Requirement: Return exactly the lines of the records below, starting at the line that contains "Image resolution: width=1536" and ending at the line that contains "Open the colorful AI assistant icon", with both of those lines kept.

:: Excerpted records

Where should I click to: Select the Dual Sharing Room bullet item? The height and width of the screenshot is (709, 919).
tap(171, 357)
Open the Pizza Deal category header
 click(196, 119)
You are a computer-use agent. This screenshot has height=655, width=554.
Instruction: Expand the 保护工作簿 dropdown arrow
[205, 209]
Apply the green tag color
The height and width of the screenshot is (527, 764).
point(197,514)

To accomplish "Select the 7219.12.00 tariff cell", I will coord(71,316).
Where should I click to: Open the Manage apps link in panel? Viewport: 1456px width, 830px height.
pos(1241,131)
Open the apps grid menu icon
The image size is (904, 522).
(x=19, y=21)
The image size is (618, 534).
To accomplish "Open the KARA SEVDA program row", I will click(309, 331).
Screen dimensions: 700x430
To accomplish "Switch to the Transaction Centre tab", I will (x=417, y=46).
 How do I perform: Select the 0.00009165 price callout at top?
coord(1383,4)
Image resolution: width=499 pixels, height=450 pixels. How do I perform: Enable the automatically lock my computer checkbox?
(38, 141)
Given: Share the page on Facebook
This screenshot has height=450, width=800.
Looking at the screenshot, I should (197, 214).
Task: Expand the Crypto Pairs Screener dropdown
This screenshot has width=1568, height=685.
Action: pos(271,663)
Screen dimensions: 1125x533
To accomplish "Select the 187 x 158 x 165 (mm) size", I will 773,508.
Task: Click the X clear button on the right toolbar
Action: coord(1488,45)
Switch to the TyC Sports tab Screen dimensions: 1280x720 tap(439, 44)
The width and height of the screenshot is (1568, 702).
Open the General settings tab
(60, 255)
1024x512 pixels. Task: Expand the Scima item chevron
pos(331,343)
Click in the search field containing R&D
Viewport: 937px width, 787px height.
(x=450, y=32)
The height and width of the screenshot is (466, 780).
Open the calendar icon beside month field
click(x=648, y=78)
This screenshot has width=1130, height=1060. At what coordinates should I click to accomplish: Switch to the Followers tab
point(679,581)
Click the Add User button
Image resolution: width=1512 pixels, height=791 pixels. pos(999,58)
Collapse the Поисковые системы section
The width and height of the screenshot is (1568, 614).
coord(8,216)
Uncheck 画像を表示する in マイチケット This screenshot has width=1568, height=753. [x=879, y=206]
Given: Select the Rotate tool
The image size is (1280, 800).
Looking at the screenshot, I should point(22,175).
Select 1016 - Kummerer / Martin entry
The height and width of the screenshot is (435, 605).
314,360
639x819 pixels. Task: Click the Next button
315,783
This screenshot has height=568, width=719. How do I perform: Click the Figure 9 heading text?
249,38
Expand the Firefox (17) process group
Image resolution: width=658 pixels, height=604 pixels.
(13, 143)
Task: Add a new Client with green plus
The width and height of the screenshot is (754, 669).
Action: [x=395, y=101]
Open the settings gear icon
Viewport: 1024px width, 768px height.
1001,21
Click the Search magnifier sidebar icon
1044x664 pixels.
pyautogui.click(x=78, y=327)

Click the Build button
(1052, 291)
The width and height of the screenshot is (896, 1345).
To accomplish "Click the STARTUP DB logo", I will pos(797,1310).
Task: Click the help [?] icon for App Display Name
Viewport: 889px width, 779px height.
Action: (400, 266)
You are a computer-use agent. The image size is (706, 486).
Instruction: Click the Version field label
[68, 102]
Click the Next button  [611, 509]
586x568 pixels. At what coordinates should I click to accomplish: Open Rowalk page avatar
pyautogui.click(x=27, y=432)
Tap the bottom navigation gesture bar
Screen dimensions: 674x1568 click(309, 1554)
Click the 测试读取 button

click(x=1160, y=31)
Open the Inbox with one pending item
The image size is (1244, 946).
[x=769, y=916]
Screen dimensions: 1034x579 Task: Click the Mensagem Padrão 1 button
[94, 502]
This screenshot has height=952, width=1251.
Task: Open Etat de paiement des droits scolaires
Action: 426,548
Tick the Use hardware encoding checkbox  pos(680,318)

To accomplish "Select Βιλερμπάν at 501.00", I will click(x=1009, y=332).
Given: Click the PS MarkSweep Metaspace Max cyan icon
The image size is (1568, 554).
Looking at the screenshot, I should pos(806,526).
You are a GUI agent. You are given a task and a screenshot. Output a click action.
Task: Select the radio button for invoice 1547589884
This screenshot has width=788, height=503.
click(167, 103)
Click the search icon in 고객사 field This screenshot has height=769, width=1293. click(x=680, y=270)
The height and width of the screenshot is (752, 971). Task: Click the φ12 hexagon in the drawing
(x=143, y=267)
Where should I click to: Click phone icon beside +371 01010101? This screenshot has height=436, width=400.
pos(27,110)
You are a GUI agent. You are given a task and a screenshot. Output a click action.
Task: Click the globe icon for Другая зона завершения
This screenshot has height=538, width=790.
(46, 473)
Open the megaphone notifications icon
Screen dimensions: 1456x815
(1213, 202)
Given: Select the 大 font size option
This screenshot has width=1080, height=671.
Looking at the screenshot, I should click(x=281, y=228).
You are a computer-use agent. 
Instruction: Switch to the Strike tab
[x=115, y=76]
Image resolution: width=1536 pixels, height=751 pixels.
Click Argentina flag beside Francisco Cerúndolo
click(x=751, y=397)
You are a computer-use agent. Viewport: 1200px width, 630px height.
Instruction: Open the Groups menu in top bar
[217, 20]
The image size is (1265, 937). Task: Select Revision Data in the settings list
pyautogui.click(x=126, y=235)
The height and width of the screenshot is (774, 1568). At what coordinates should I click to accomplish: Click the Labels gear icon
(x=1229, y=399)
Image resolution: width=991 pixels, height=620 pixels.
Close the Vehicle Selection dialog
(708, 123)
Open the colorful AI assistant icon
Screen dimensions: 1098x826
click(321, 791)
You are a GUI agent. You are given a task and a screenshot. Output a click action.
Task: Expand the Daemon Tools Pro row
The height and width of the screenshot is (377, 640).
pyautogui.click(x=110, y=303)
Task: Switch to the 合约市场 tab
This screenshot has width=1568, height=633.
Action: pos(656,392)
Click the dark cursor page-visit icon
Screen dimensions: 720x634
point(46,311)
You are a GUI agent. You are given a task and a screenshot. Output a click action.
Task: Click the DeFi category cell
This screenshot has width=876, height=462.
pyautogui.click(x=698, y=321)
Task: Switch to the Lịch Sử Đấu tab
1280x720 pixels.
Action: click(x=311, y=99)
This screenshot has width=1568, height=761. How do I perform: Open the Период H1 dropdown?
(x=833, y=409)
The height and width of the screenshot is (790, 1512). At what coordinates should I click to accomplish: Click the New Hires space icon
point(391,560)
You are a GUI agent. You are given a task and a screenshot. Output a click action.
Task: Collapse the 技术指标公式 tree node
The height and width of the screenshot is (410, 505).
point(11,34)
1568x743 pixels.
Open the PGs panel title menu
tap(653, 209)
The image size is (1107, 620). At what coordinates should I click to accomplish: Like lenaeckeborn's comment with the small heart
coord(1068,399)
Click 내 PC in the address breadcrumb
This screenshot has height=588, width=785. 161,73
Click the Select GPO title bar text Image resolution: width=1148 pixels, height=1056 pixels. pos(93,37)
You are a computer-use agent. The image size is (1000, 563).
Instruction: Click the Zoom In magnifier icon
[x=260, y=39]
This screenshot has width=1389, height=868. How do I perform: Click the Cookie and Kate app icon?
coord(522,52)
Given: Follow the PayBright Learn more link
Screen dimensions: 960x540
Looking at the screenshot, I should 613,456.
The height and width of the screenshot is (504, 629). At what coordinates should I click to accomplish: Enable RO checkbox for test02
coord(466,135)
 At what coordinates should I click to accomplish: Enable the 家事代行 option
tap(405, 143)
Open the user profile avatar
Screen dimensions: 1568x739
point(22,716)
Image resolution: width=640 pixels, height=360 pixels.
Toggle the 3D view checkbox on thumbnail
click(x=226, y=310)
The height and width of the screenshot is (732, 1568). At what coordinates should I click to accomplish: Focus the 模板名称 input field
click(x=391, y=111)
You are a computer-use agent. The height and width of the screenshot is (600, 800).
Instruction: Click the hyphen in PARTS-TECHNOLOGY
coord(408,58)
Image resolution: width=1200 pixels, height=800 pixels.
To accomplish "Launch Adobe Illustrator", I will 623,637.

::::

Solved problem:
Image resolution: width=1536 pixels, height=751 pixels.
Click Argentina flag beside Francisco Cerúndolo
click(x=751, y=397)
You are a computer-use agent. Viewport: 1200px width, 630px height.
Instruction: Open the Groups menu in top bar
[217, 20]
The image size is (1265, 937). Task: Select Revision Data in the settings list
pyautogui.click(x=126, y=235)
The height and width of the screenshot is (774, 1568). At what coordinates should I click to accomplish: Click the Labels gear icon
(x=1229, y=399)
Image resolution: width=991 pixels, height=620 pixels.
Close the Vehicle Selection dialog
(708, 123)
Open the colorful AI assistant icon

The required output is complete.